### Extrait fourni
Suite…”Adolescence ” sur Netflix : la série dont on ne se remet pas

Pourquoi tue-t-on à 13 ans ? C’est la question centrale de cette fiction britannique en quatre épisodes, magistralement filmés et interprétés. Une claque.

Par Violaine de Montclos

Le Point Publié le 18/03/2025 à 14:30

Les caméras de vidéo de surveillance ont tout enregistré : la déambulation du criminel, minute par minute, dans les rues de la petite ville, et le crime lui-même, sept coups de couteau donnés à la jeune Kate, 13 ans, tuée en plein jour sur un parking. Les preuves visuelles, irréfutables et exposées dès le premier épisode, ne laissent donc aucun doute sur l’identité du coupable. Zéro suspense.

Dès lors, d’où viennent cette tension qui ne faiblit jamais, cette angoisse qui contraint à visionner quasiment d’une traite les quatre épisodes de cette minisérie, comme si une réponse, une clé, allait nous être donnée ? Tournée en quatre plans-séquences époustouflants, Adolescence impose au spectateur une immersion irrespirable au sein d’une famille, d’une école, d’un commissariat dont les repères se fissurent, une société ordinaire dans laquelle les adultes, égarés, sont happés par un questionnement auquel rien ne les préparait : pourquoi tue-t-on à 13 ans ?

### Items fournis
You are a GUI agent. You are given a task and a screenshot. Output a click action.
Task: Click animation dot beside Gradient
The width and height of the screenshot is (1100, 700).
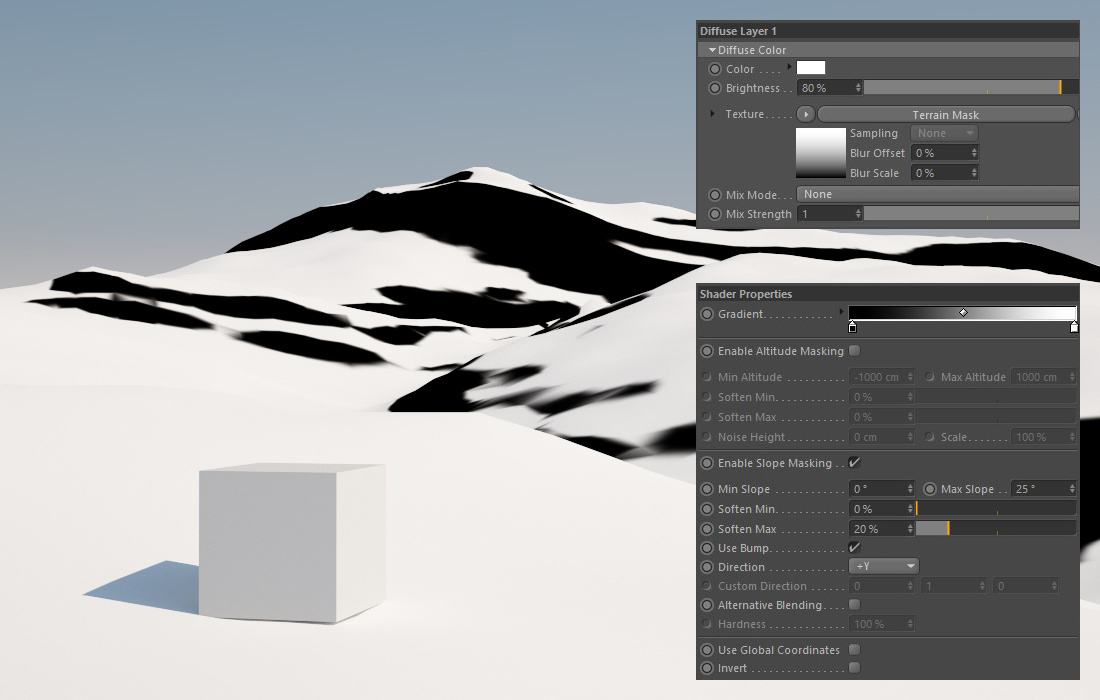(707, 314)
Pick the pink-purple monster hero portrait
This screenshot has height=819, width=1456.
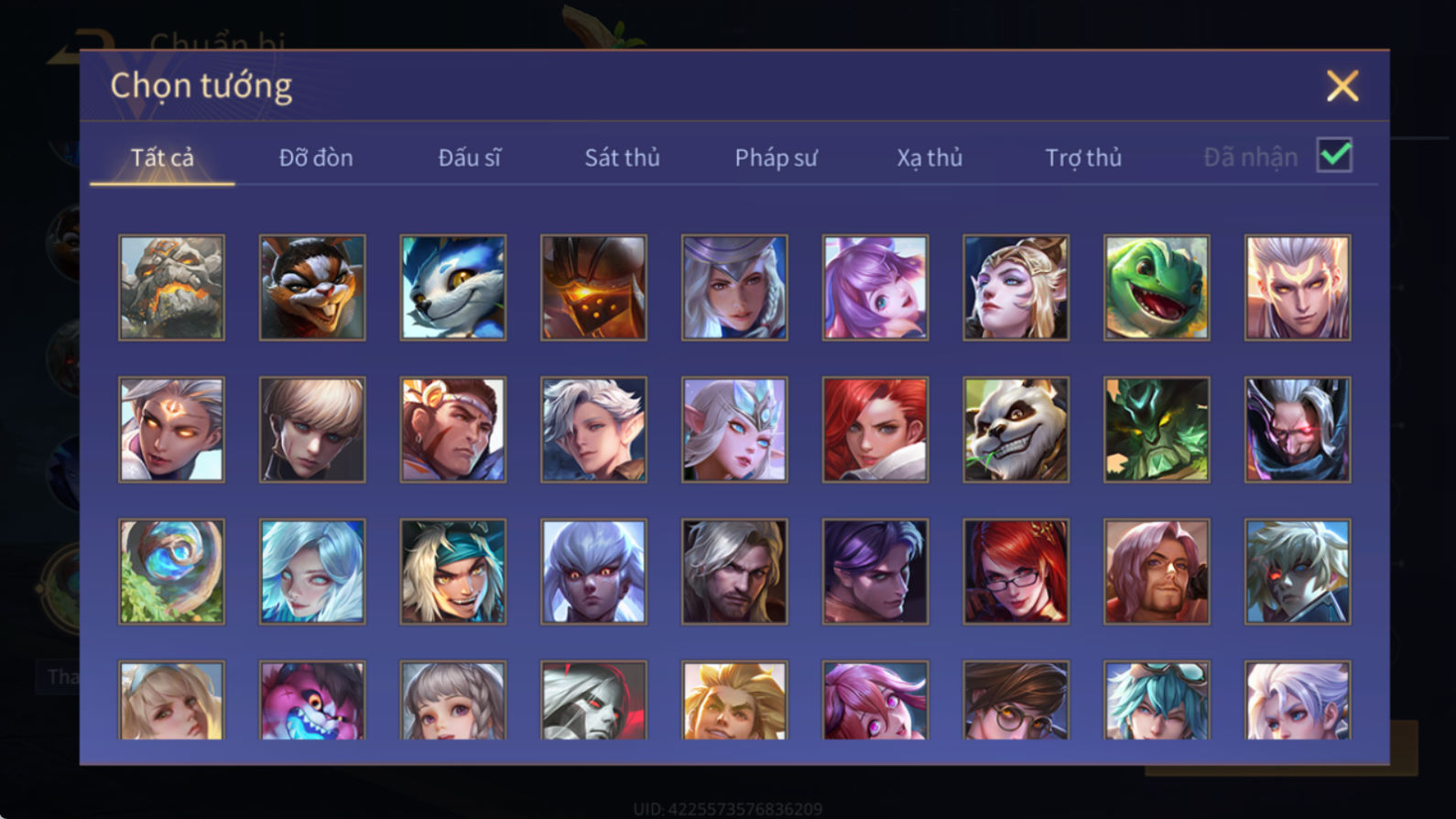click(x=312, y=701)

---

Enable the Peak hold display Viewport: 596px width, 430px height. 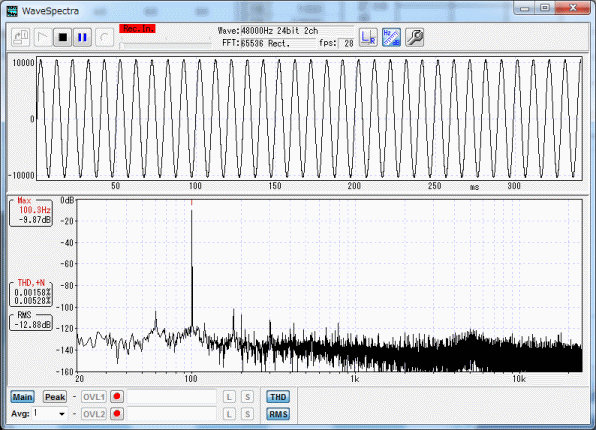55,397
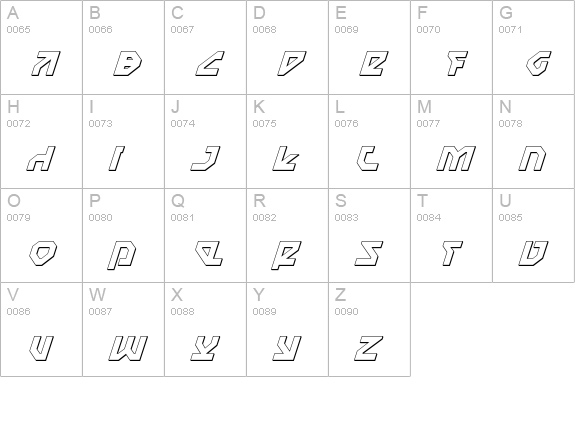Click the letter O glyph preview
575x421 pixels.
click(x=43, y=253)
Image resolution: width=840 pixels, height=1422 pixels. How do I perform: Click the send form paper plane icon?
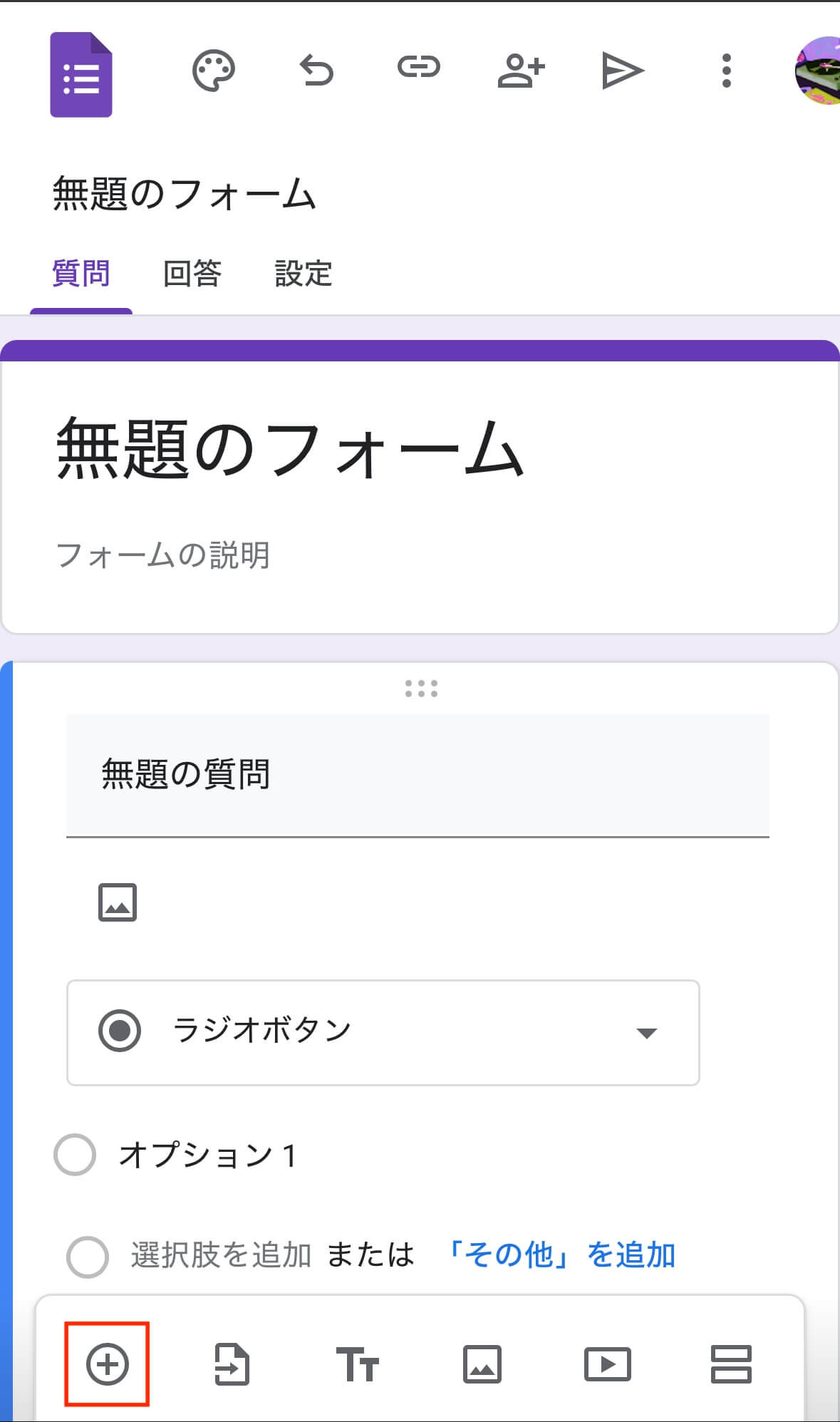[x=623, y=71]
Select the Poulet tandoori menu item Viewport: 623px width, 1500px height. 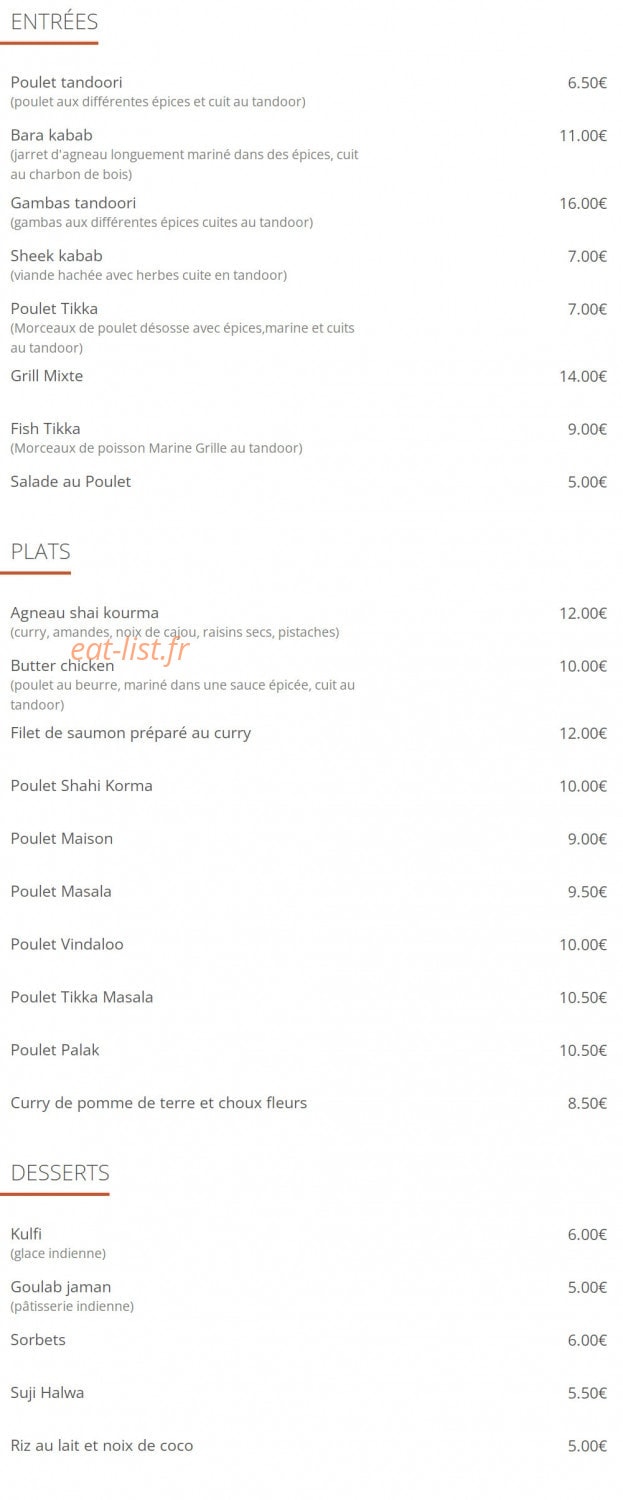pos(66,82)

### Consigne
Poursuivez l'article consacré à la série « Adolescence » en reprenant juste après sa dernière phrase.

### Résultat
De l’écran au crime

Que n’a-t-on pas vu, pas compris du monde adolescent, du Far West des réseaux sociaux, de la violence du harcèlement qui sévit dans les cours d’école ? Qui sont en vrai ces jeunes garçons, ces toutes jeunes filles qui ont encore des corps et des visages d’enfant mais vivent, matrixés, désinhibés et hypersexualisés par Instagram, Snapchat et TikTok, comme des hordes sauvages ?

Dès les premières secondes, le décalage entre la gravité des faits et la jeunesse de celui qui les a commis s’impose comme une claque. À l’aube, une escouade de policiers surarmés déferle sur le petit pavillon de la famille Miller, défonce la porte au bélier, se répand en criant dans l’escalier, la salle de bains et les chambres comme s’ils venaient appréhender un dangereux terroriste. Mais celui qu’ils viennent chercher a 13 ans, il s’appelle Jamie, c’est un môme à peine pubère dont la chambre est encore tapissée d’étoiles et qui, d’effroi, urine dans son lit comme un tout petit garçon.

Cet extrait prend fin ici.